Si les maladies cardio-métaboliques pèsent le plus lourd en volume, la catégorie qui connaît la croissance la plus rapide est celle des « morts de désespoir », particulièrement chez les hommes. Le Dr Javier Jimenez, directeur de la psychiatrie de consultation et de la médecine de la douleur chronique à Northwell, explique que ce terme « est un parapluie pour un certain nombre de facteurs comportementaux, psychologiques et sociaux qui poussent les individus vers des comportements malsains et des stratégies d'adaptation inappropriées ayant des conséquences sanitaires, y compris la mort ».
Ces morts — par overdose, alcool ou suicide — sont passées d'un niveau comparable à celui des autres pays en 1999 à plus de 130 000 décès en excès en 2022 seulement.
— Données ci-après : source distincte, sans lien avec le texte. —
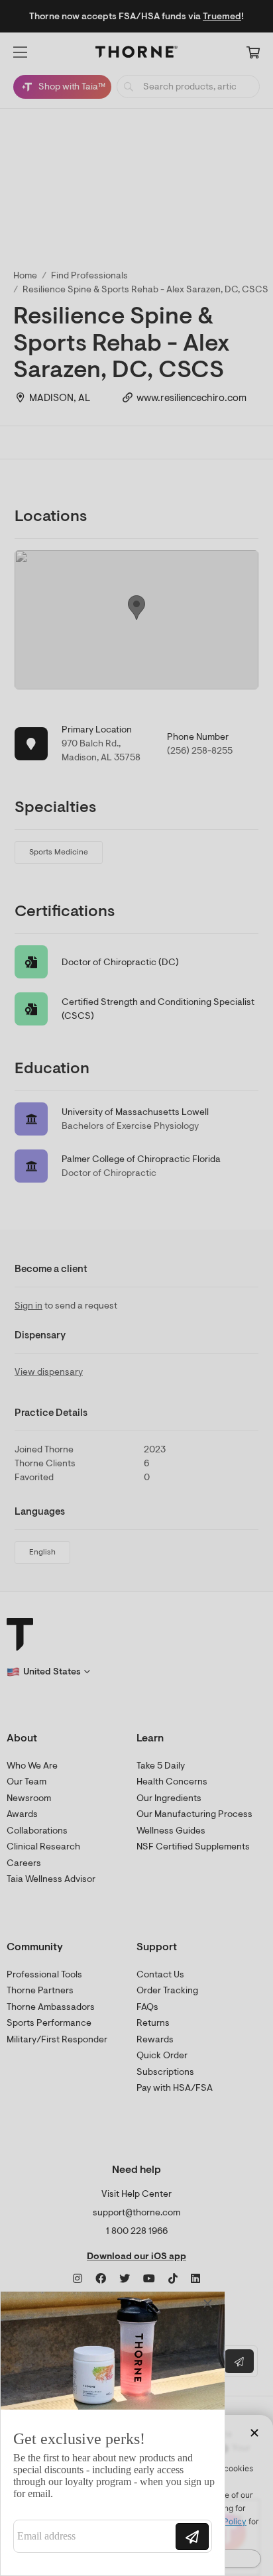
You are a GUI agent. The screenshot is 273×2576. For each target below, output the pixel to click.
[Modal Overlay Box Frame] (112, 2433)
Elles sont le principal facteur d'élargissement de l'écart de mortalité chez les moins de 45 ans. « Les préoccupations de santé comportementale non traitées s'accumulent chez les individus et contribuent à une énorme part des décès par overdoses, comportements impulsifs, suicide, violence et accidents », ajoute le Dr Jimenez.
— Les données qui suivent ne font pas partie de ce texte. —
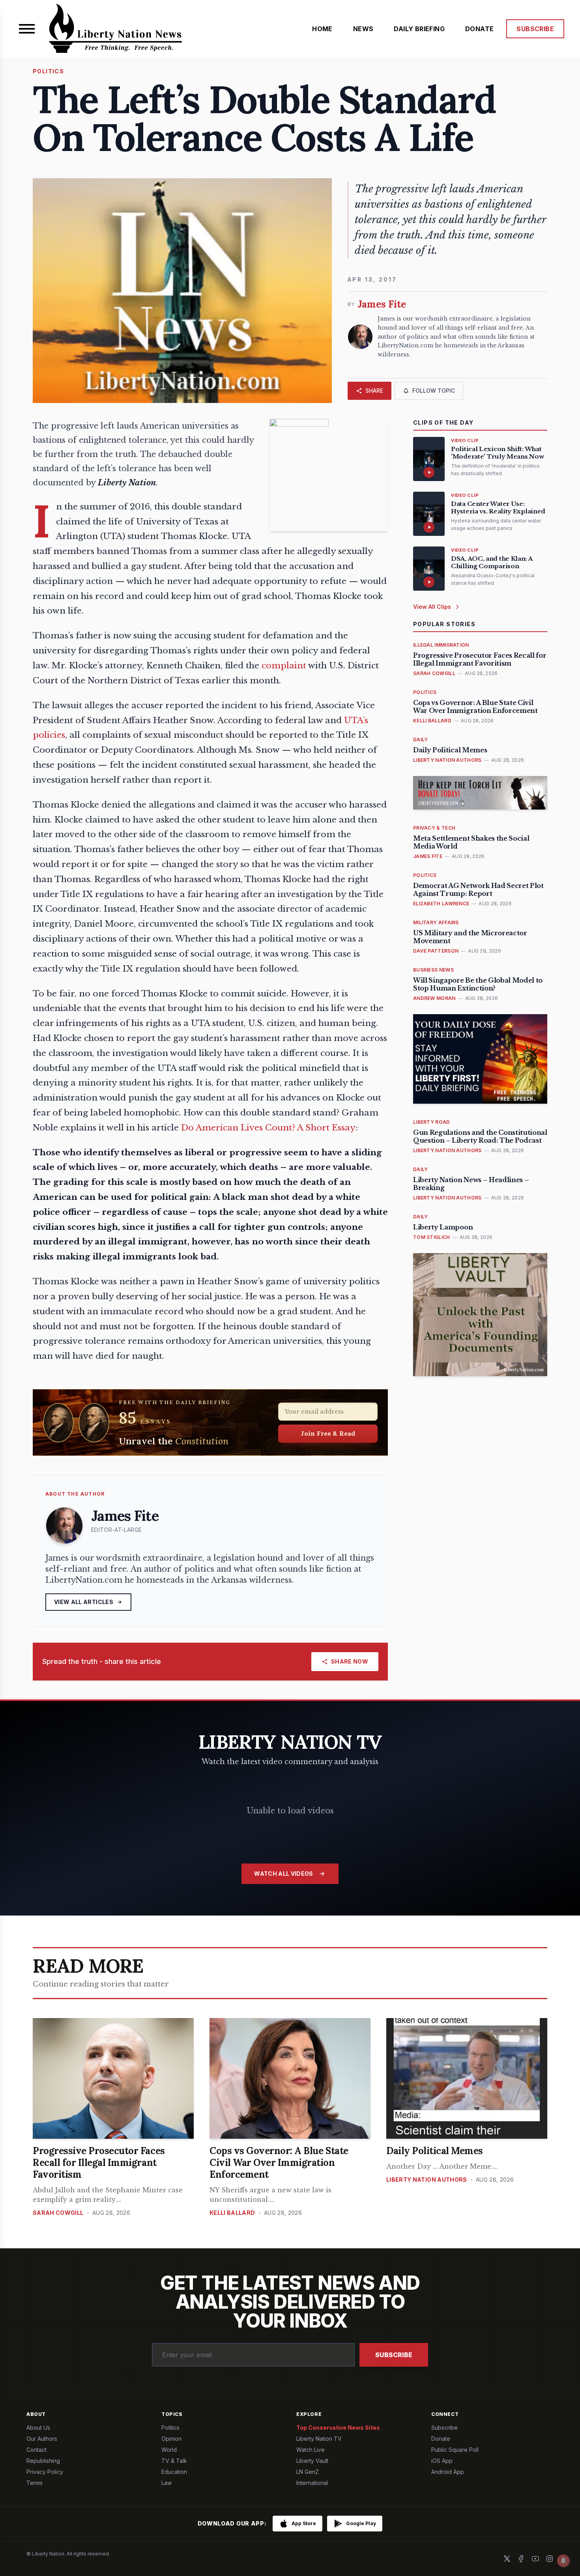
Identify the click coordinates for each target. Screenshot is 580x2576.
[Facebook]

Ensemble, les décès par maladies cardio-métaboliques et par « désespoir » ont représenté environ 24 % de l'augmentation des décès en excès sur la période, la majeure partie de cette hausse concernant les moins de 44 ans.
La pandémie de Covid-19 a provoqué une flambée des décès en excès en 2020 et 2021, le virus représentant environ un décès en excès sur cinq. Les chercheurs notent que d'autres causes ont également augmenté pendant cette période, reflétant peut-être des perturbations des soins médicaux, une détérioration de la santé mentale et un stress social plus large.
Les dernières données montrent qu'un Américain né en 2024 peut espérer vivre en moyenne jusqu'à environ 79 ans, un record historique. Ce chiffre reste cependant inférieur à celui de pays comme la Suisse (environ 84 ans) ou le Japon (environ 85 ans).